Closed-loop self-reinforcement design is reusable: The splitting \(\leftrightarrow\) prompt learning \(\leftrightarrow\) propagation cycle becomes more accurate as it is used. This online virtuous cycle of "using the previous step's output to improve the next step's input" can be migrated to any TTA task requiring online pseudo-labeling.
Structural preservation solves the "overfitting to narrow semantics" problem: Using pairwise similarity matrix invariance to constrain geometry is a lightweight but universal trick for any scenario where statistical alignment risk distorting semantics.
Formalizing OCTTA as a Huber contamination mixture and using t-SNE/Grad-CAM to show the "collapse → compensation → separability" process makes the problem definition and visualization very persuasive.

Limitations & Future Work¶

Core assumption of "within-batch single domain factor \(\delta_t\)": Realistically, a batch might contain multiple domains (e.g., video scene transitions, multi-sensors). In these cases, the single-factor approximation \(\phi(x)\approx s(x)+\delta_t\) and the "subtract domain factor" logic for prompt propagation may degrade.
Dependence on sufficient ID samples per batch: When \(\kappa\) is very high (OOD dominant) or batch size is tiny, ID statistics become noisy and K-Means splitting may degenerate. The paper uses structural regularization as a fallback, but performance decreases slightly without it at small batch sizes.
Pre-stored source statistics requirement: Requires offline access to 300 (or at least 50) source samples to calculate \(\mu_S/\sigma_S\), which is not applicable in purely black-box/source-free scenarios.
Verified only on classification + OOD detection: The feasibility of "back-to-source statistics" in dense prediction tasks like segmentation or object detection remains unknown and is a valuable direction for extension.

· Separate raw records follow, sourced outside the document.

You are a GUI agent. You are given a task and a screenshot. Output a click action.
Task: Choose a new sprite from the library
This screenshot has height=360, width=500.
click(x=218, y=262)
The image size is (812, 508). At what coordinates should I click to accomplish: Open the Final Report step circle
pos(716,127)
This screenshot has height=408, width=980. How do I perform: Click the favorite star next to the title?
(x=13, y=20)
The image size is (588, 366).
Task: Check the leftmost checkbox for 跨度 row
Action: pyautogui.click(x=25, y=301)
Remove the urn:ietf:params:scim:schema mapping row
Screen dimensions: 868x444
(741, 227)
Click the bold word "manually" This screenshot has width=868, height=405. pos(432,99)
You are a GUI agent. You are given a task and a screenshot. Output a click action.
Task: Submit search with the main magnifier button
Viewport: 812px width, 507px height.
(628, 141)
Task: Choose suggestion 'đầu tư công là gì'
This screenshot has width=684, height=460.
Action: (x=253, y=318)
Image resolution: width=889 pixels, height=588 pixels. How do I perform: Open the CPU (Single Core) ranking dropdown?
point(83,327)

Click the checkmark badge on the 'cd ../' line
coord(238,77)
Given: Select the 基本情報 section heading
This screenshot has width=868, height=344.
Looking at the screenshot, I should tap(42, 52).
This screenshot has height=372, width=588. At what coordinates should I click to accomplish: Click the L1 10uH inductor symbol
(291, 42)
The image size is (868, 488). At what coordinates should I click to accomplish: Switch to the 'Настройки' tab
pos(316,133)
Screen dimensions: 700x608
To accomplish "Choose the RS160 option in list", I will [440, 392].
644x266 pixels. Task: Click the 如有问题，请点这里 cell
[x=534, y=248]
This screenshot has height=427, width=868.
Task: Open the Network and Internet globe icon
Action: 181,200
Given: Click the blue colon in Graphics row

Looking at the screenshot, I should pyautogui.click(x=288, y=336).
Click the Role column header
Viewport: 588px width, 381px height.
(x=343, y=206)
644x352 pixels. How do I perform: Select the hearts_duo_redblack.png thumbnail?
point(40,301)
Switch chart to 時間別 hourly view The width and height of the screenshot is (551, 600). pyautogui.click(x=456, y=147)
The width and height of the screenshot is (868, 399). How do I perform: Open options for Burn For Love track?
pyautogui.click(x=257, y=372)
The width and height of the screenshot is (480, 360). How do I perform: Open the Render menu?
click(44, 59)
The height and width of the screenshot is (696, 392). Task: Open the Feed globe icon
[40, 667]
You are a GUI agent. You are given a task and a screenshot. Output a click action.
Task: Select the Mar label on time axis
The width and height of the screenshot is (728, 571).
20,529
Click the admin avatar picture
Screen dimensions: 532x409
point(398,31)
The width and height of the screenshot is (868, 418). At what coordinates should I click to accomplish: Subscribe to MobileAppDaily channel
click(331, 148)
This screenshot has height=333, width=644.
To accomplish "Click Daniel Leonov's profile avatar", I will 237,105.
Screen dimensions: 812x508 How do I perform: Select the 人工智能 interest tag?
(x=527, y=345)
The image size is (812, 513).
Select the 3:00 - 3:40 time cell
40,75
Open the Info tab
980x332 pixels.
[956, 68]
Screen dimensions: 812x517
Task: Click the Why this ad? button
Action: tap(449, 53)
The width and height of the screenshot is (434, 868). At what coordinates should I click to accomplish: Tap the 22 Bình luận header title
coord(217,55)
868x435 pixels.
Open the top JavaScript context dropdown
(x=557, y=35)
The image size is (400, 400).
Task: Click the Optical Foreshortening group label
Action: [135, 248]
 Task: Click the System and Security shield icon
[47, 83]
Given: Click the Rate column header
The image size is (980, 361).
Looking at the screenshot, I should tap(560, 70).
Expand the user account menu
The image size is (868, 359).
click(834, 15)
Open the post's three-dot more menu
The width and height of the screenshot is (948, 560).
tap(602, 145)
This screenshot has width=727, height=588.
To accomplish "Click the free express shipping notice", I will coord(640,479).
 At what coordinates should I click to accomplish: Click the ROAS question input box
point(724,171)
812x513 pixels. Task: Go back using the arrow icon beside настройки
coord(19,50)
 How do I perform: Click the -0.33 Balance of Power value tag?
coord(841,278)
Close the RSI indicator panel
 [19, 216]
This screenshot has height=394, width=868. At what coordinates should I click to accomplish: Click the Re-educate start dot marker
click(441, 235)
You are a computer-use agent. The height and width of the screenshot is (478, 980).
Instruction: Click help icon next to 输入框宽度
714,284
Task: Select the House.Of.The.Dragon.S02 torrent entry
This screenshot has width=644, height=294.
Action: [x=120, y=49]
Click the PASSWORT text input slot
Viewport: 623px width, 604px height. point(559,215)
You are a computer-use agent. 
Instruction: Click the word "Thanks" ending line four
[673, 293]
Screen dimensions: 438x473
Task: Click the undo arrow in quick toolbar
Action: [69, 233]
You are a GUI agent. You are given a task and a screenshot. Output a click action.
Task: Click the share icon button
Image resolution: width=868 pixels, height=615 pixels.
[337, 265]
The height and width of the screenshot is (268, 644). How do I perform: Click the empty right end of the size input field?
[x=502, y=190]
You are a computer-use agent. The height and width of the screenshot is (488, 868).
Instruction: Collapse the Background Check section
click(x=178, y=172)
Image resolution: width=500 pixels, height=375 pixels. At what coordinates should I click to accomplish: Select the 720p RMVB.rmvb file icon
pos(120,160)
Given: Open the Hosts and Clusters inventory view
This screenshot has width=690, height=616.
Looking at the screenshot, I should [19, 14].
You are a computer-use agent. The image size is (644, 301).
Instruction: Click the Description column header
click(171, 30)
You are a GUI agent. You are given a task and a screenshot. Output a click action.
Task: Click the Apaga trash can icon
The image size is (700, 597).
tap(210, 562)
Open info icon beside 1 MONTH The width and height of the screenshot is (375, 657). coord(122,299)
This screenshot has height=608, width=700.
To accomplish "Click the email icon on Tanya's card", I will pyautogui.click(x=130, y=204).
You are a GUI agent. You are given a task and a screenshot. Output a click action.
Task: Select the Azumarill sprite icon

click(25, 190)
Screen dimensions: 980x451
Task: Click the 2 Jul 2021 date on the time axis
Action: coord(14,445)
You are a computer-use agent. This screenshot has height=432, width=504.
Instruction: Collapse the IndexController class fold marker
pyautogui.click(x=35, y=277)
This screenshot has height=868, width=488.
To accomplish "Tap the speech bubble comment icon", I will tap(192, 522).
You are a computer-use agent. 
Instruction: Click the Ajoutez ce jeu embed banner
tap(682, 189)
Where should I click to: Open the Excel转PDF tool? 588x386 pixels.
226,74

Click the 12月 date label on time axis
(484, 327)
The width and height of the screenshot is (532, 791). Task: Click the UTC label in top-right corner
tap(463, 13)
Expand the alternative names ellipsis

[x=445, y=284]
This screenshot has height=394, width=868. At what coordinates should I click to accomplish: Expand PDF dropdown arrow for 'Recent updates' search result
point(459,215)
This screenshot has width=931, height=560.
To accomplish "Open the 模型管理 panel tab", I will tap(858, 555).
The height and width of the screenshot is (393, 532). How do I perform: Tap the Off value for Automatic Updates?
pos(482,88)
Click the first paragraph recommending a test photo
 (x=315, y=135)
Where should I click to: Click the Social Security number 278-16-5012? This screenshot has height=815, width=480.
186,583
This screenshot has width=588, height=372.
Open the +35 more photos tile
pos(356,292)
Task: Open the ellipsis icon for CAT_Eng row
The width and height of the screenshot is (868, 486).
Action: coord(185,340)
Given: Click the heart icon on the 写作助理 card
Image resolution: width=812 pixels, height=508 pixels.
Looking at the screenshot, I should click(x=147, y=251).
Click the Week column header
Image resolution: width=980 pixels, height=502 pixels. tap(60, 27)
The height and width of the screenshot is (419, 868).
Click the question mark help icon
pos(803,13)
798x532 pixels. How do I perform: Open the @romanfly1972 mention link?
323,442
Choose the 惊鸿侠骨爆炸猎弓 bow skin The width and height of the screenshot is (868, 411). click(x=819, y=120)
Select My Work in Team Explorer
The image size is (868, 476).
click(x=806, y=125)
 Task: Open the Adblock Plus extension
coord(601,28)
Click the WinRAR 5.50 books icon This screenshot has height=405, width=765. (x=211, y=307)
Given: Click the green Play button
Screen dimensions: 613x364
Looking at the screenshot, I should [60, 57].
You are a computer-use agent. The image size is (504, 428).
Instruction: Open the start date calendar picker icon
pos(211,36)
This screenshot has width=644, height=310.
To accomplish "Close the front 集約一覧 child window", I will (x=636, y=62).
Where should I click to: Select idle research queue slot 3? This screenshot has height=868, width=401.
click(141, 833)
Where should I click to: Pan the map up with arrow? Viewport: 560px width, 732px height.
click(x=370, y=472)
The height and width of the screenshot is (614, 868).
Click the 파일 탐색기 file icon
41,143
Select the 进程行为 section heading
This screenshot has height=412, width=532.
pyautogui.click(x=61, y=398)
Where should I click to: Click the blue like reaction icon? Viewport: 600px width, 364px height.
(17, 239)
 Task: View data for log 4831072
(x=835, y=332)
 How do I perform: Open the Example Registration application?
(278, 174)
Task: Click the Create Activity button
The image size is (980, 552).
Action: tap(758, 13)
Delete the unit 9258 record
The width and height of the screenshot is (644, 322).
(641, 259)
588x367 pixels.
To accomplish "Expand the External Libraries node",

vs UniEnt (CVPR'24): UniEnt minimizes entropy on pseudo-ID and maximizes it on pseudo-OOD. Ours does not rely on iterative entropy optimization but on "domain compensation → exposing novelty," outperforming it by 4.7% H-score and staying more stable under varying \(\kappa\).
vs CoTTA (CVPR'22): CoTTA updates all parameters and relies on weight/augmentation averaging. Ours updates only 8 prompt tokens, providing better resistance to forgetting and lower computation while natively supporting open-set scenarios.
vs DPCore (ICML'25): DPCore uses a dynamic prompt coreset to remember and replay domains. DOCO does not maintain memory, relying on a "learn-and-propagate per batch" closed loop to handle continual drift, resulting in higher OOD detection AUC (82.7 vs 76.2).
vs Domain Generalization (DG) methods: DG methods aim to remove domain components during training. DOCO is an online, in-process correction during test time that fits existing models without retraining.

Rating¶

Novelty: ⭐⭐⭐⭐⭐ Formally defines OCTTA and uses the "learn from ID, propagate to OOD" closed loop to cleverly decouple domain and semantic shifts.
Experimental Thoroughness: ⭐⭐⭐⭐⭐ ImageNet-C/LAION-C/Closed-set CTTA benchmarks + ablation + sensitivity analysis + visualisations under a rigorous blind test protocol.
Writing Quality: ⭐⭐⭐⭐ Clear motivation, intuitive diagrams, and complete formulas; well-explained causal relationships in the closed loop.
Value: ⭐⭐⭐⭐⭐ Highly relevant to real-world deployment; the method is lightweight (8 tokens, one-step update), plug-and-play, and data-efficient.